[Listed entries Boundary: Start]

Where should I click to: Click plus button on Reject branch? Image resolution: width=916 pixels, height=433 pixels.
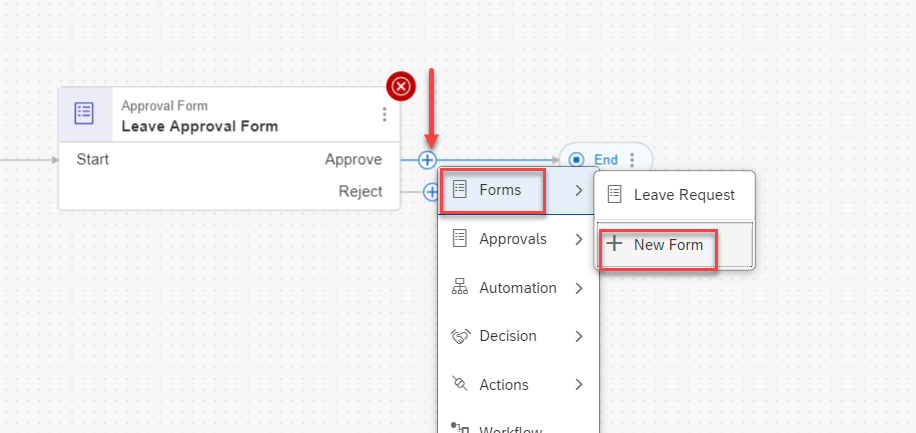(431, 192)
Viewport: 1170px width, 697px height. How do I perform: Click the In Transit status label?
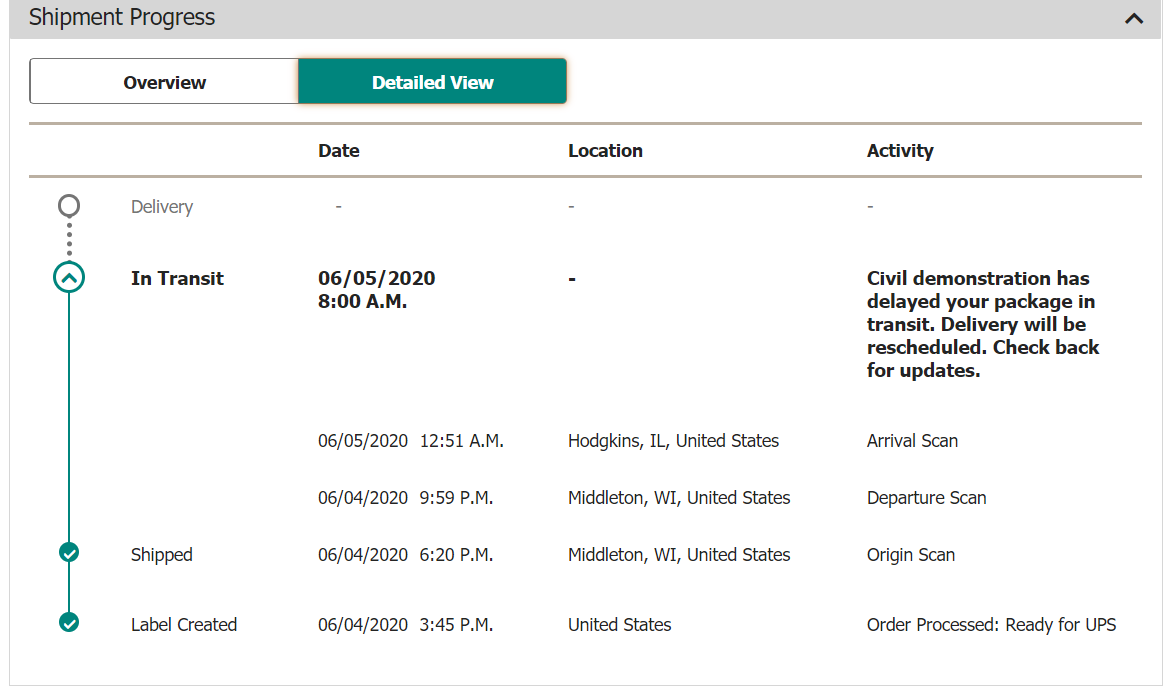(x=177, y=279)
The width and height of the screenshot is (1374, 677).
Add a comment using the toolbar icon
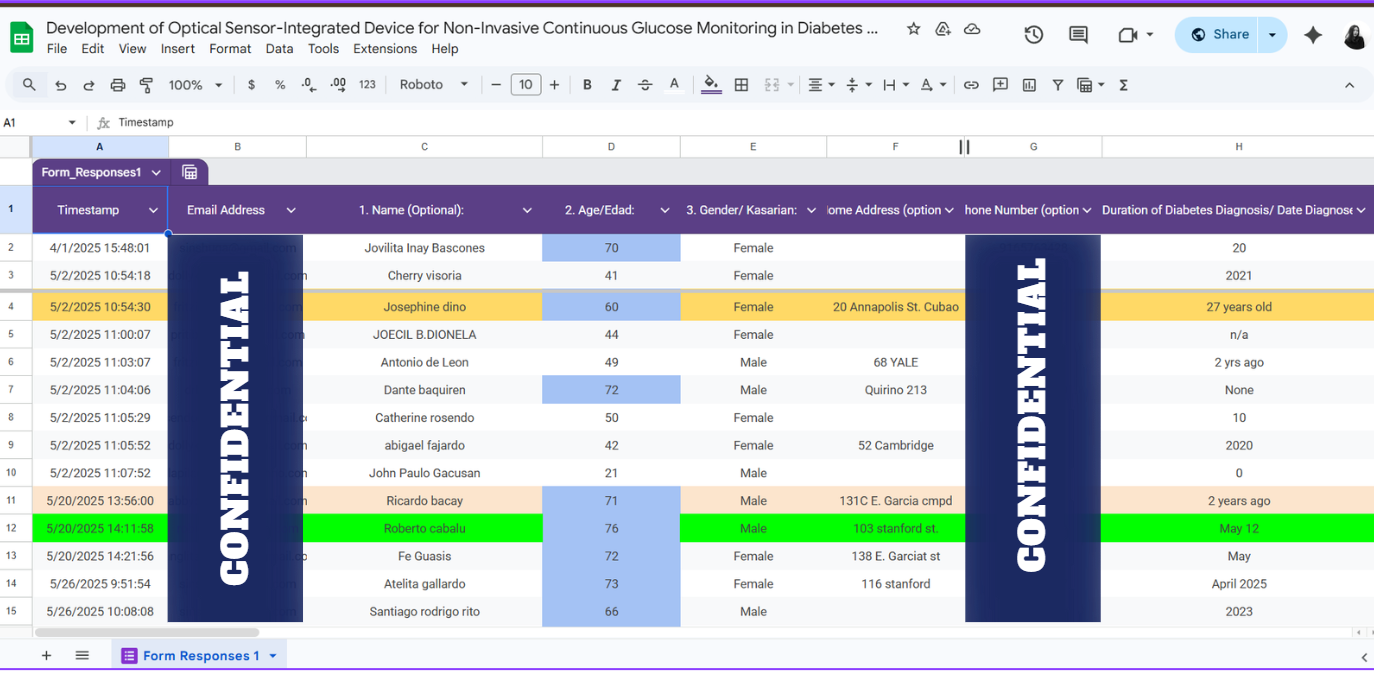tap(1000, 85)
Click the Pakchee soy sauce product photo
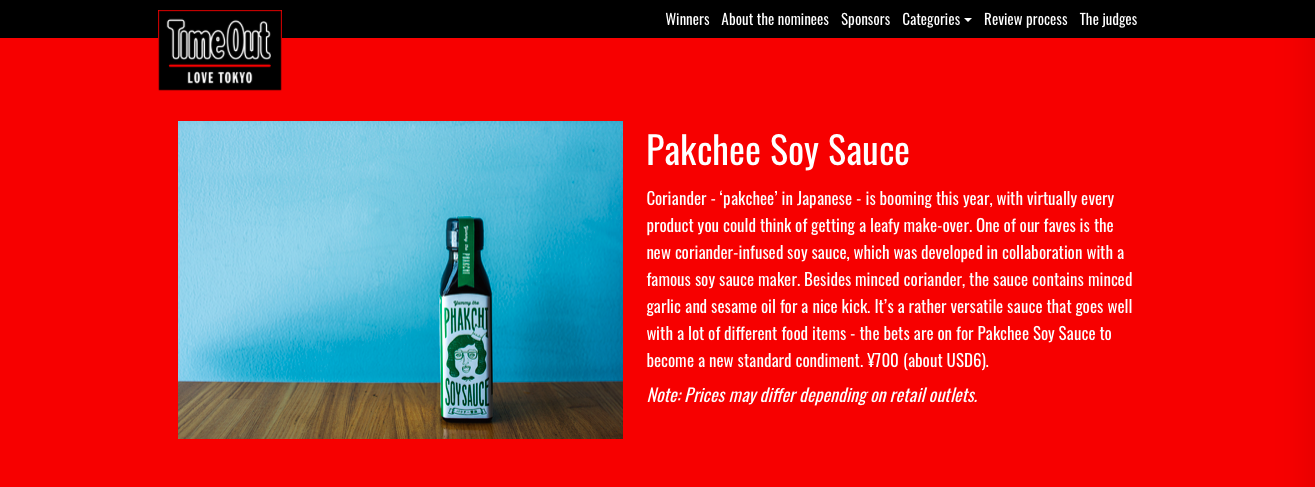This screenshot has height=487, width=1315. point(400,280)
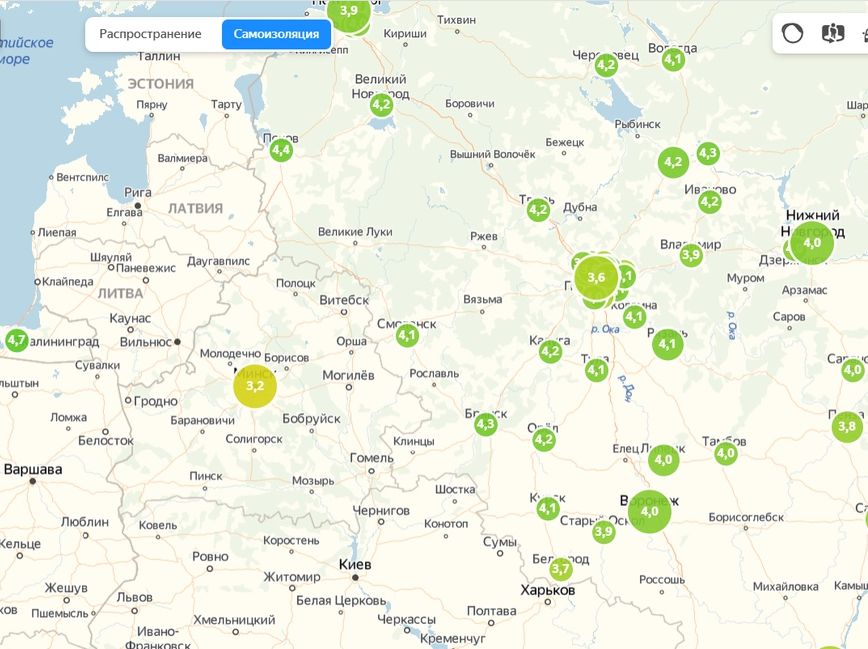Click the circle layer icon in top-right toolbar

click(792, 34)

[Listed entries Boundary: End]
[Listed entries Boundary: Start]

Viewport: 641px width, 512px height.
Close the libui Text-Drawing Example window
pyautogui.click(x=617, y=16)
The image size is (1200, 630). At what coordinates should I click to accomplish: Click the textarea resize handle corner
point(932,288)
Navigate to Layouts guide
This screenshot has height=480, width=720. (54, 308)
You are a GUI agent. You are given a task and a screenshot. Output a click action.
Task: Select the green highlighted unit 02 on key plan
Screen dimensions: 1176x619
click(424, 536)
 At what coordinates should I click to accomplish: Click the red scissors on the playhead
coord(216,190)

[Listed entries Boundary: End]

**Task brief:**
Using the data above, transcribe the lines that run from the line with "Close the libui Text-Drawing Example window" to the line with "You are a GUI", both ends kept, and output nothing else.

**Reply:**
Close the libui Text-Drawing Example window
pyautogui.click(x=617, y=16)
The image size is (1200, 630). At what coordinates should I click to accomplish: Click the textarea resize handle corner
point(932,288)
Navigate to Layouts guide
This screenshot has height=480, width=720. (54, 308)
You are a GUI agent. You are given a task and a screenshot. Output a click action.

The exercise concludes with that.